Heat 1 tablespoon oil in a large saute pan over medium-high heat. Add the bulgogi and cook until done, about 5 minutes. Transfer the bulgogi with its juices to a bowl and set aside.
Add butter to the same pan and heat until melted. Add the chopped onion and garlic, sauteing until the onion has softened, about 3-4 minutes. Add the chopped kimchi and cook until the kimchi has softened, about 5-6 minutes. Add the bulgogi back into the pan with the juices and stir to combine.

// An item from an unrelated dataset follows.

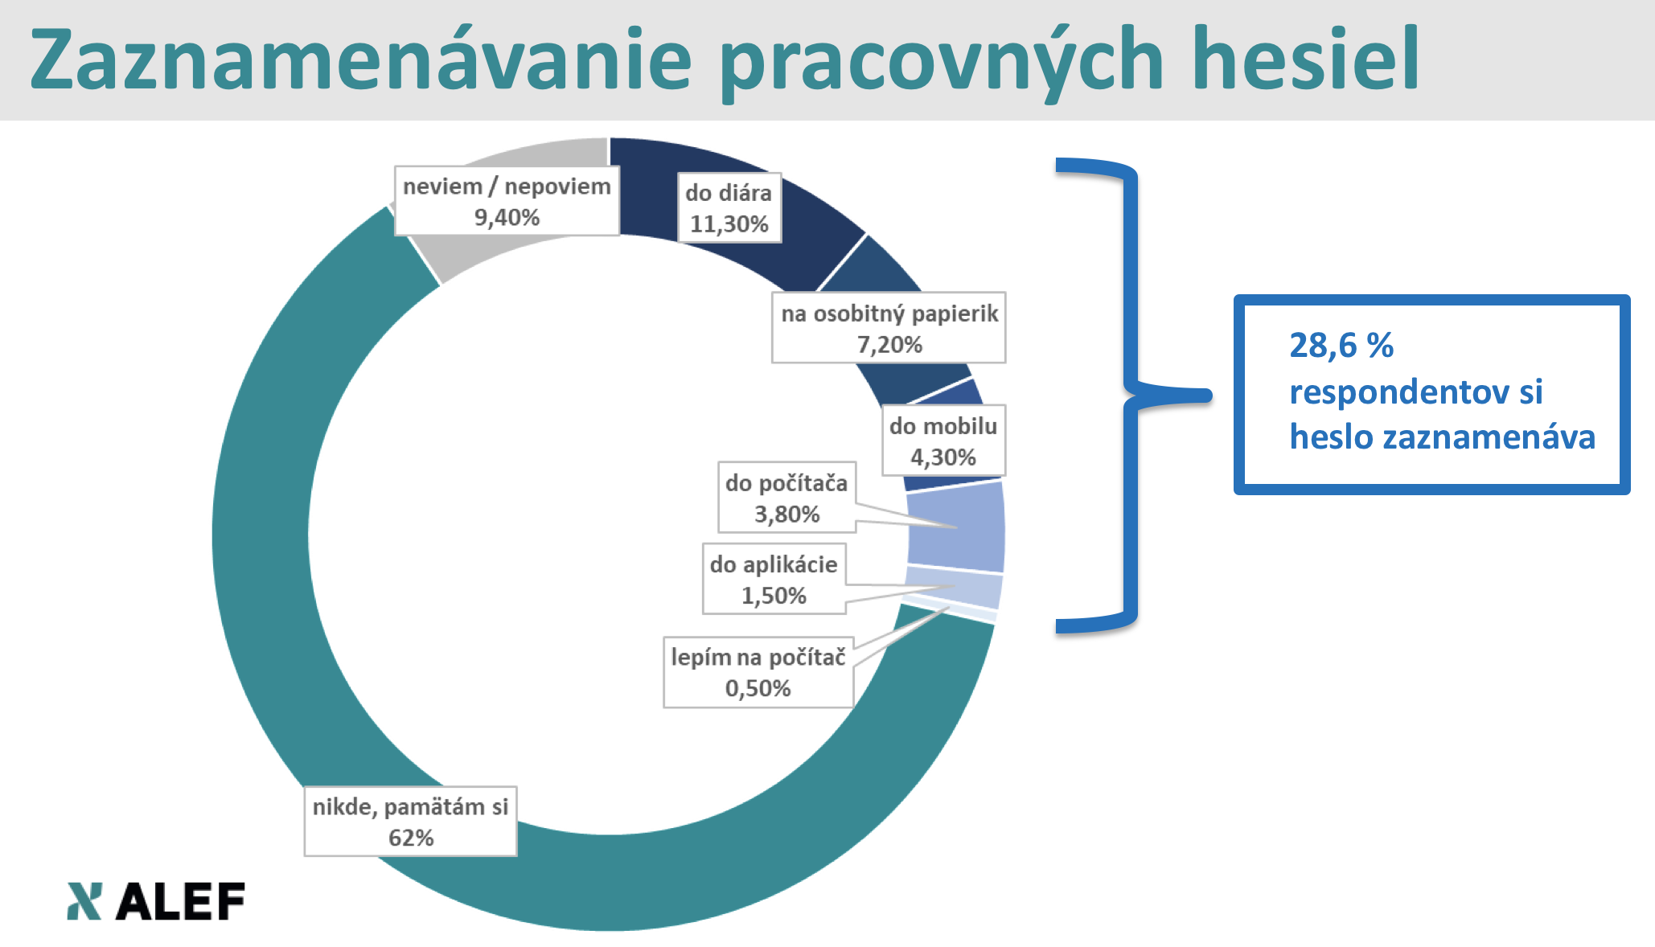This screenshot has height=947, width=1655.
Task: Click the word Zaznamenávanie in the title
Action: [360, 59]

Add the cooked rice into the pan and stir well together. Add the kimchi juices, reduce heat to medium and continue to stir until every grain of rice is coated with the kimchi mixture. Taste and adjust seasoning, adding soy sauce or salt if needed. Portion the kimchi fried rice onto two plates.

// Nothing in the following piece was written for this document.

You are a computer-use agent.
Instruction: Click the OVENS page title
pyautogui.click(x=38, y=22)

Meanwhile, heat 1 teaspoon oil in a nonstick pan over medium heat. Whisk together the eggs with the salt. Pour half of the egg mixture into the pan and swirl the pan around to create an even layer of the egg. Once the eggs have set, flip the omelet over and cook on the other side. Remove from the pan and carefully lay on top of the kimchi fried rice. Repeat with the remaining egg. Serve with ketchup if desired.
Notes
You can find marinated bulgogi in Korean supermarkets or large Asian markets. You can also prepare the marinade at home and combine it with thinly sliced ribeye for homemade bulgogi.Season the fried rice with soy sauce and salt if needed. Storebought kimchi and bulgogi can vary in levels of saltiness so adjust the seasoning for the fried rice accordingly.